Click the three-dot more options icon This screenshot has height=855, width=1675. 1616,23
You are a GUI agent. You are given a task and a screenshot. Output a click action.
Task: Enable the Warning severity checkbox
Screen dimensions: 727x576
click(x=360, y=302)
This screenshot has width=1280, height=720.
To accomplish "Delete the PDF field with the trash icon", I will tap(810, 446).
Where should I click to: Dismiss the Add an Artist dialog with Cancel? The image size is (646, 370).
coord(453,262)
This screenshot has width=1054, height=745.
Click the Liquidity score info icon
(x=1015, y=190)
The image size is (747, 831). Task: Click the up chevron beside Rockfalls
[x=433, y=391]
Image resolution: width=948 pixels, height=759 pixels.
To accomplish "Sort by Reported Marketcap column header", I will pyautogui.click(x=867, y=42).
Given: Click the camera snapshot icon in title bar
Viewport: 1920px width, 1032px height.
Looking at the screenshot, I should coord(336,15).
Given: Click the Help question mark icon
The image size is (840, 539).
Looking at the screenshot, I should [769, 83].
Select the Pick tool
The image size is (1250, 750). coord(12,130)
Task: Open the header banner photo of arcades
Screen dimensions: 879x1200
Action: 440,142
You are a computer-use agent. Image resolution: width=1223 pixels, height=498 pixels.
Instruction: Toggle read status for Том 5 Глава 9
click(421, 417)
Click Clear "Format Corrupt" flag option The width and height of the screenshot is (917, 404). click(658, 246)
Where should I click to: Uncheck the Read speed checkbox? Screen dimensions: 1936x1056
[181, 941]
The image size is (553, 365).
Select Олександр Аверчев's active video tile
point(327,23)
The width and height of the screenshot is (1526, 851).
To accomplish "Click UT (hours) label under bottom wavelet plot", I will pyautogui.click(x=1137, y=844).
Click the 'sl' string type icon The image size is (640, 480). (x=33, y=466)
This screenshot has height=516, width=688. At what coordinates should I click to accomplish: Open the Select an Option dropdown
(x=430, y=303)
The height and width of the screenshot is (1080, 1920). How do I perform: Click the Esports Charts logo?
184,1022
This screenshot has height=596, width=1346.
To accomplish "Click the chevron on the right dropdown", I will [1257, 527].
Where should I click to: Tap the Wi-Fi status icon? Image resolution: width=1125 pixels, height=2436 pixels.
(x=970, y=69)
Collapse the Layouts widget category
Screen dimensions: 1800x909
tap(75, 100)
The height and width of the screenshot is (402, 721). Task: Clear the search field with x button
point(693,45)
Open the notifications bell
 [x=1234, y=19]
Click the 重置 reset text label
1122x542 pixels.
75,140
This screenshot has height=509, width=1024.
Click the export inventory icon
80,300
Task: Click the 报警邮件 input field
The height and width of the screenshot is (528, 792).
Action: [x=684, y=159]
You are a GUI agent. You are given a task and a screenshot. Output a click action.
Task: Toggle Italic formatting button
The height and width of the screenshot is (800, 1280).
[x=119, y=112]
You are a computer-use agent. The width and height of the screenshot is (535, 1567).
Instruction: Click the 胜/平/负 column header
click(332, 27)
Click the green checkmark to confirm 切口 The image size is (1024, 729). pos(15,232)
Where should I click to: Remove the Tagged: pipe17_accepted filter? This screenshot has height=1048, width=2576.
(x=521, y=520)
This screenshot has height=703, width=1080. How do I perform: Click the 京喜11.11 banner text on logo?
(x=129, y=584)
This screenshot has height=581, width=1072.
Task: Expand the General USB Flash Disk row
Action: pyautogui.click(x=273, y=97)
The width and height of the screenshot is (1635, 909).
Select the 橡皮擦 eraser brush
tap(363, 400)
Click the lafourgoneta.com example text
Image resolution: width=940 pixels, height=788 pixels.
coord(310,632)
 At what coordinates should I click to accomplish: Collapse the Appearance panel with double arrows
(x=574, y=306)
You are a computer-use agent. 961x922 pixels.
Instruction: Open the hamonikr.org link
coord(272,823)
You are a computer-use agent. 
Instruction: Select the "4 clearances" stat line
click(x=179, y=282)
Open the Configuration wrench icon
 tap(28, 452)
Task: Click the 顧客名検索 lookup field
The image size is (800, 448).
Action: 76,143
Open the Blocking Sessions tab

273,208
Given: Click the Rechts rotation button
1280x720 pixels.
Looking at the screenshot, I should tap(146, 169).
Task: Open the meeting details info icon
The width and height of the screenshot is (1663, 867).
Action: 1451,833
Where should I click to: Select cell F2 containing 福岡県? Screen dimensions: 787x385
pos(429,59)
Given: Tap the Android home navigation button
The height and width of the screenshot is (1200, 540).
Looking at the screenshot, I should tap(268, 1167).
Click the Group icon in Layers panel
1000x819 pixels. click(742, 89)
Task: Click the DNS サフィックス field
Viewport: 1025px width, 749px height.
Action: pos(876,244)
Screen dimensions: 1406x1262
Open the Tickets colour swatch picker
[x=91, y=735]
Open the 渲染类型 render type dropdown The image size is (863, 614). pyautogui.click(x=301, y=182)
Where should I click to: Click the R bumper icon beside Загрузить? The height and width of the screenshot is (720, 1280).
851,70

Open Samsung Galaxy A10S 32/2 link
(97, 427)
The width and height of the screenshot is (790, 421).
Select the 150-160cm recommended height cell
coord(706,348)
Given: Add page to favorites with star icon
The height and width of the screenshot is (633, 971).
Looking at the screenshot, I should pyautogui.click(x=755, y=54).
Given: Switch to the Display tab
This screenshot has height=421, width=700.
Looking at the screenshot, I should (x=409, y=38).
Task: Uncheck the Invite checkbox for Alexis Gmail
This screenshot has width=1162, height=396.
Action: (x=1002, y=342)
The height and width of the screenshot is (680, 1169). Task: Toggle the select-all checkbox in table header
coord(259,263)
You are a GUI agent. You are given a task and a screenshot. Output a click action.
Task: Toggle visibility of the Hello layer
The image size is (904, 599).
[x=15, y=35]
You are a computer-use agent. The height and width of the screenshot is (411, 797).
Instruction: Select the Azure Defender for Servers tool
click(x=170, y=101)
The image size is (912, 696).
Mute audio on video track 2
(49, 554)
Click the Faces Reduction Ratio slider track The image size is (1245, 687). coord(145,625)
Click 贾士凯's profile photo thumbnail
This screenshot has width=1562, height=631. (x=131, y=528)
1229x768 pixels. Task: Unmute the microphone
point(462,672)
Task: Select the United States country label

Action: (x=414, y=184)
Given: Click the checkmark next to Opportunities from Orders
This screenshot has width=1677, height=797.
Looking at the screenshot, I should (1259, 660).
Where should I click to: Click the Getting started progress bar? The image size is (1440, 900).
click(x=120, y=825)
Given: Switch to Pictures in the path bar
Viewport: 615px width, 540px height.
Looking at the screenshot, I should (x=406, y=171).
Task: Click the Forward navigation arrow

----------

## [WHAT THE TASK ASKS]
What is needed is an exact copy of the lines above, from the one containing "Image resolution: width=948" through the one containing "Given: Click the Help question mark icon", with nothing added.

## [YOUR RESPONSE]
Image resolution: width=948 pixels, height=759 pixels.
To accomplish "Sort by Reported Marketcap column header", I will pyautogui.click(x=867, y=42).
Given: Click the camera snapshot icon in title bar
Viewport: 1920px width, 1032px height.
Looking at the screenshot, I should coord(336,15).
Given: Click the Help question mark icon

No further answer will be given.